Stored data
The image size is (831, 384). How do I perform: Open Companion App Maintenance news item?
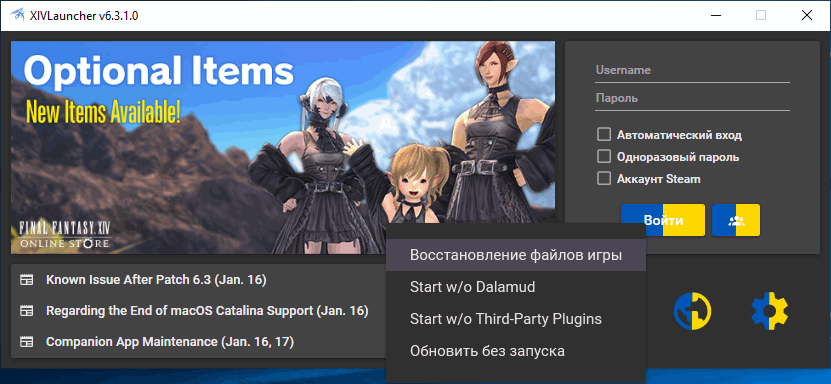pos(170,342)
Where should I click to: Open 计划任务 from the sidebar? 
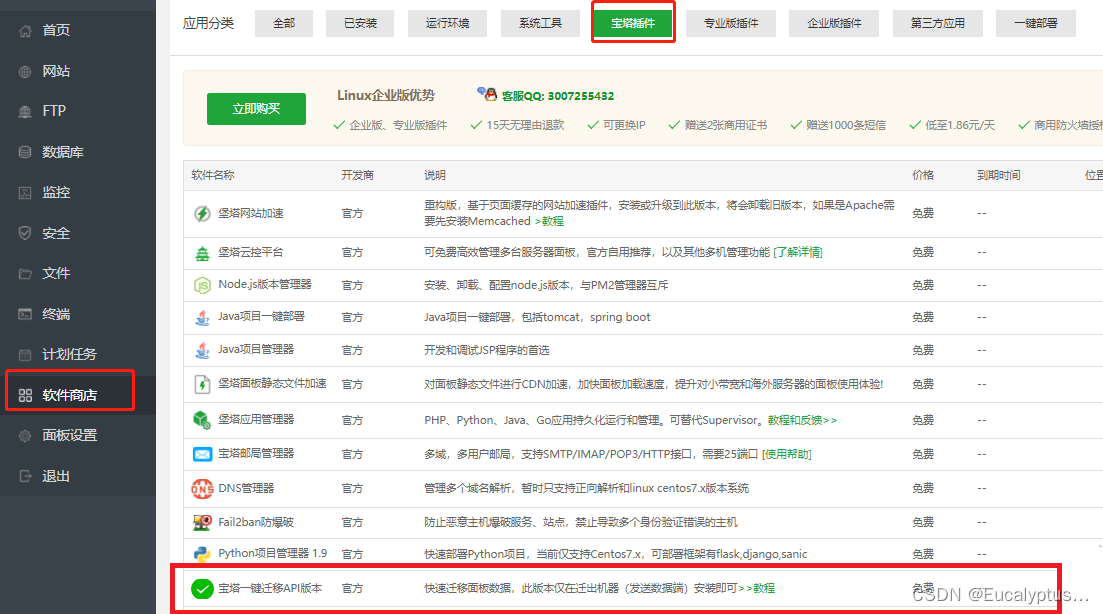tap(69, 354)
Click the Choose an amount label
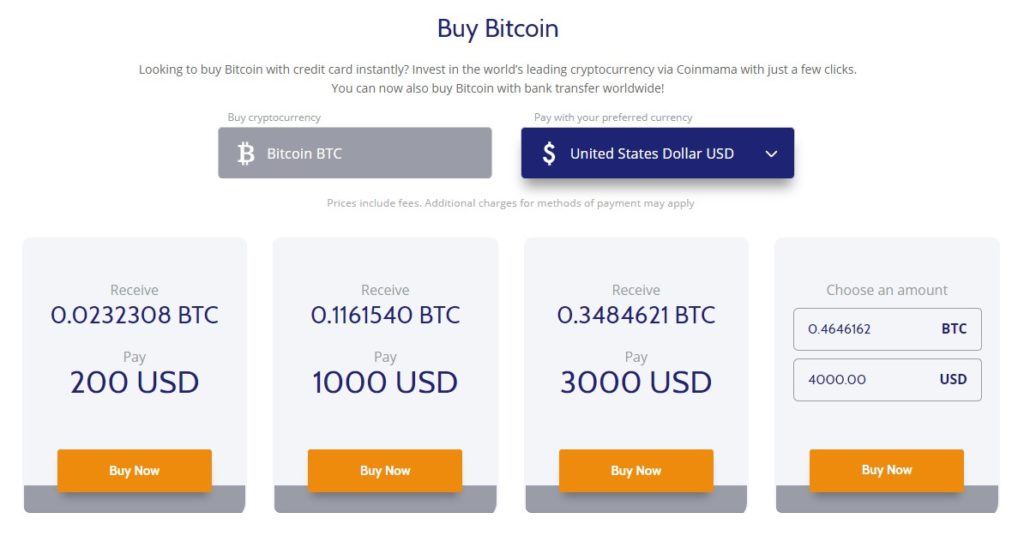Screen dimensions: 1024x554 [x=887, y=290]
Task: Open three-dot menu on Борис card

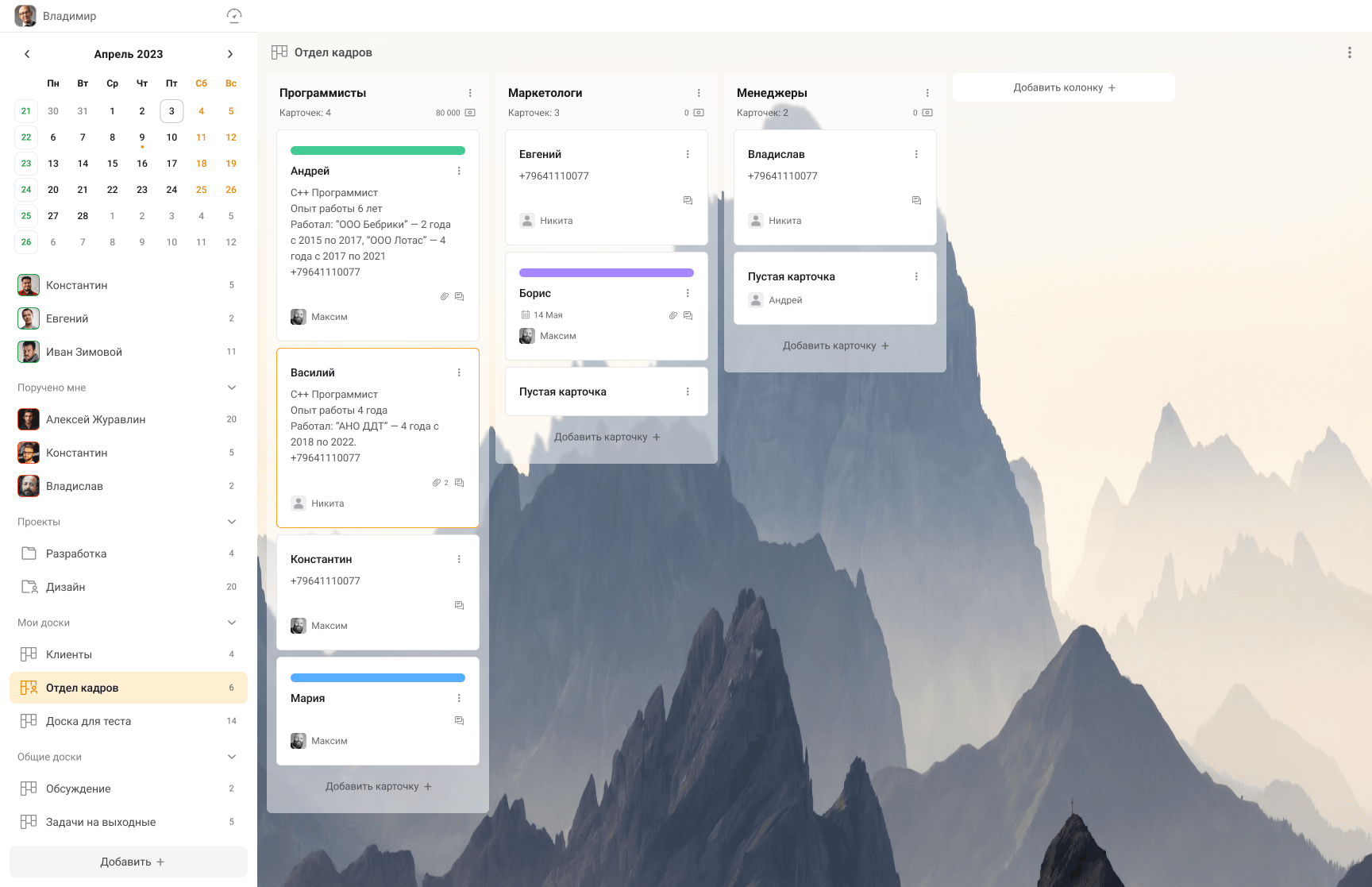Action: (688, 293)
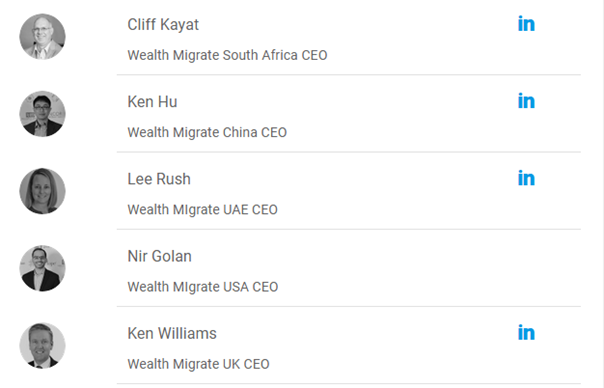Screen dimensions: 604x388
Task: Select the name Ken Williams
Action: pyautogui.click(x=172, y=333)
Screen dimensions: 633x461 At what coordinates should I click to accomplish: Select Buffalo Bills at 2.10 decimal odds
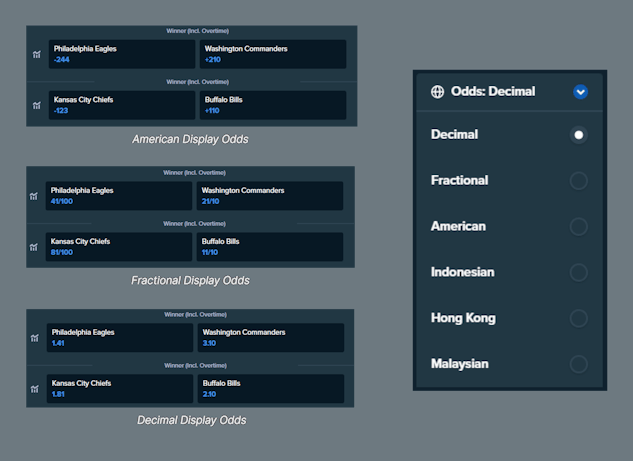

- **What is required**: Output a verbatim copy of all entries above; no pictures go in it.

- **Solution for this task**:
The image size is (831, 384). How do I perform: Open Companion App Maintenance news item?
pos(170,342)
Where should I click to: Open 计划任务 from the sidebar? 
tap(69, 354)
Click the Choose an amount label
Screen dimensions: 1024x554 [x=887, y=290]
Task: Open three-dot menu on Борис card

Action: (688, 293)
Screen dimensions: 604x388
Task: Select the name Ken Williams
Action: pyautogui.click(x=172, y=333)
Screen dimensions: 633x461 At what coordinates should I click to accomplish: Select Buffalo Bills at 2.10 decimal odds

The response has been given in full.